“Pronto, qui è il Comitato Olimpico della Corea che parla”.
Penso subito: “Si sono accorti delle mie doti ciclistiche e mi convocano a far parte del team nazionale”.
Questo pensiero mi passa per la mente come una saetta, poi una seconda riflessione: “Ma ai Giochi Olimpici invernali non c’è il ciclismo”. Allora? “Mi concentro ed ascolto con più attenzione chi mi sta parlando. Che si tratti di uno scherzo?”.
“La chiamiamo – continua il mio interlocutore – perché desideriamo che sia uno dei portatori della torcia olimpica, un ‘tedoforo’”.

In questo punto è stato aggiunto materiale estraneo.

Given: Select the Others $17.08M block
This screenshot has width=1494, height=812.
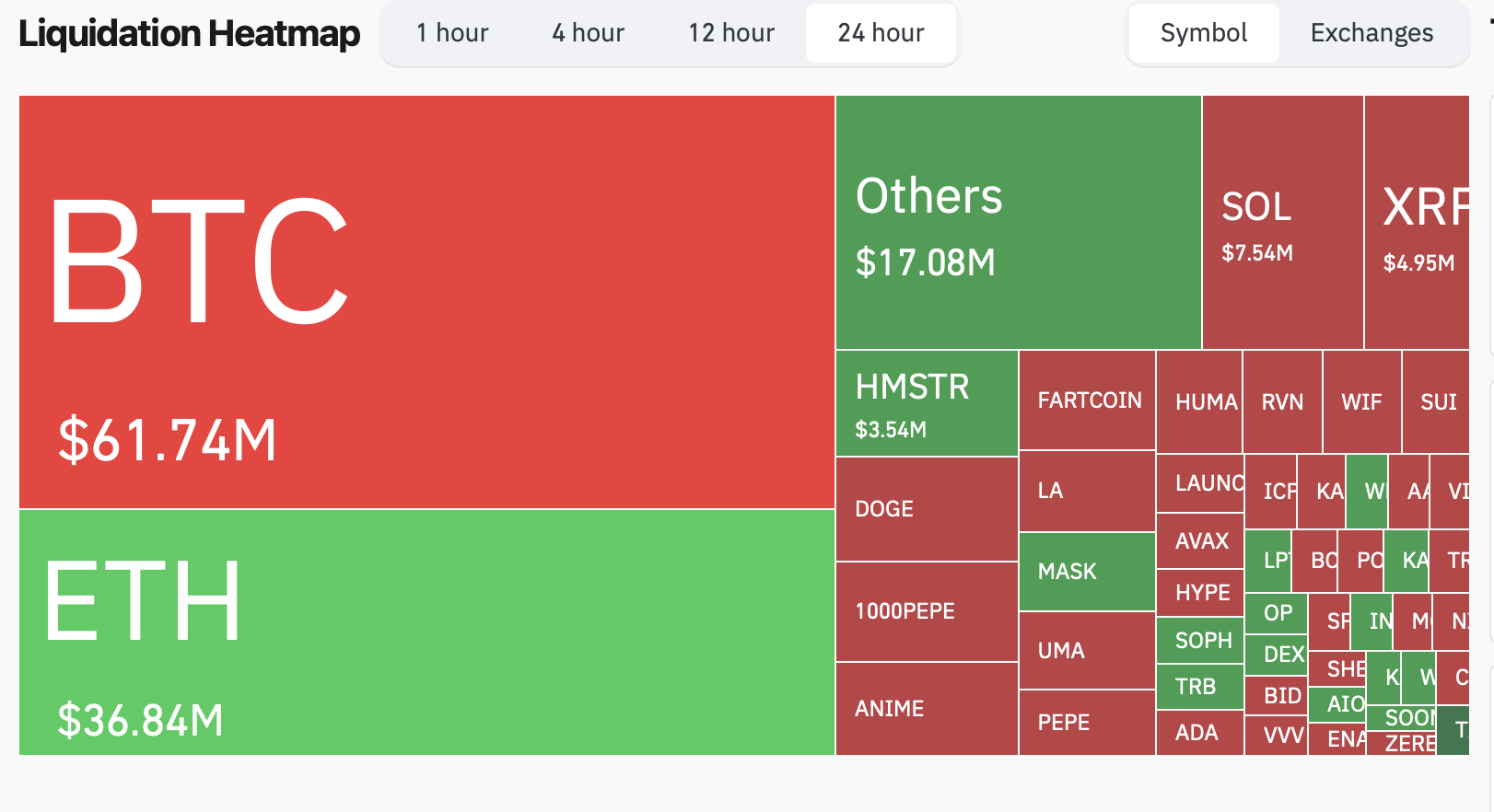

“Mi scusi – replico – ci deve essere un errore. Io sono Vincenzo Bordo e sono un italiano”.
“Sì, lo sappiamo”.
“Ma io sono uno straniero – continuo -”.
“Si, è proprio per questo che la convochiamo. Lo spirito dei giochi olimpici è uno spirito di fratellanza universale e di accoglienza e con questo gesto vorremmo dire ai nostri connazionali che tutti quelli che vivono e lavorano qui sono parte di questo popolo, senza discriminazioni o pregiudizi e fanno parte di questa stupenda storia che stiamo costruendo insieme”.

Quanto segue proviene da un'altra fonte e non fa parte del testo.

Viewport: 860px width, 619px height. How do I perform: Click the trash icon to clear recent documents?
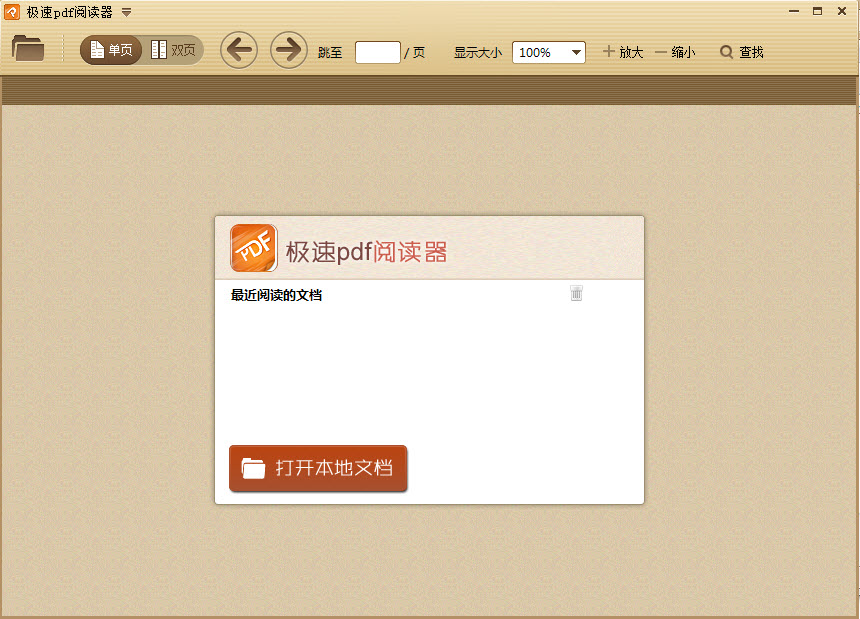click(x=577, y=293)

È andata proprio così la telefonata tra gli organizzatori dei giochi olimpici invernali di PyeongChang (9-25 febbraio 2018) e padre Vincenzo Bordo, missionario oblato di Maria Immacolata. In Corea dal 1990, padre Bordo si occupa della pastorale degli homeless e dei ragazzi di strada. Nonostante deve correre da una comunità a un’altra affidata alle sue cure per celebrare la messa, trova un attimo per raccontarci la sua storia.
Adesso sarà tedoforo.
Mi ha colpito che il Comitato Olimpico mi abbia chiamato per portare la torcia in quanto sono straniero. Il loro messaggio era questo:
gli stranieri non solo sono parte integrante di questa società ma anche contribuiscono alla crescita del Paese e alla storia coreana.Questo il significato della scelta fatta di coinvolgerla?
Sì, la Corea ha dimostrato grande attenzione agli stranieri. Non sono una minaccia, ma un’opportunità.
Qual è la sua missione in Corea?
Sono arrivato nel 1990 e da allora come missionario Oblato di Maria Immacolata mi sono impegnato per le “nuove povertà” nella periferia della città di Seongnam, giusto alle porte di Seoul. Ho dato avvio a un Centro, “Casa di Anna” (i primi passi sono stati mossi nel 1998, ndr), che offre ogni giorno 500 pasti serali ai poveri, più i servizi di doccia, donazione di vestiti, di dormitorio per 30 homeless, consulenza legale, per il lavoro, educazione all’alcol, una scuola settimanale, una piccola fabbrica.
Un sostegno ai tanti poveri, insomma?
Non si tratta di dare da mangiare a dei poveri che vivono sulla strada ma desideriamo, mentre rispondiamo ai bisogni primari, donare loro una nuova opportunità, un nuovo inizio nella vita: mangiare, lavorare e dormire, supportato da tanti servizi indispensabili in questo reinserimento nella vita.
Dare una nuova dignità a chi l’ha persa.
Tra l’altro, abbiamo anche quattro case per ragazzi di strada dove ospitiamo 40 ragazzi, e un favoloso bus, che va in giro di notte, dalle 18 alle 24 per cercare, curare, incontrare i tanti ragazzi che vivono sulla strada.
Come può lo sport unire in un Paese diviso?
I giornali locali parlano dello sport come un “cavallo di Troia”. Con la scusa e l’opportunità dello sport sarà magari possibile riprendere un dialogo che si è interrotto da ben due anni con picchi di tensione altissima. Quindi queste Olimpiadi sono viste come una buona opportunità per ricominciare un dialogo positivo e costruttivo.
Quali risvolti?
La Corea ha investito molto su queste Olimpiadi e spera non solo in un ritorno economico ma anche in un ritorno di immagine per crescere come un Paese prospero, sicuro e sul quale si può fare affidamento anche per gli investimenti stranieri.
È difficile fare il sacerdote in Corea?
È stupendo. La gente è buona e generosa. Sono disponibili al nuovo e non si richiudono nella paura dello sconosciuto, del diverso. Inoltre la Chiesa è aperta non solo al suo interno ma anche alla missione. Ormai sono centinaia e centinaia i sacerdoti e i religiosi impegnati in altri Paesi di missione. È una Chiesa giovane.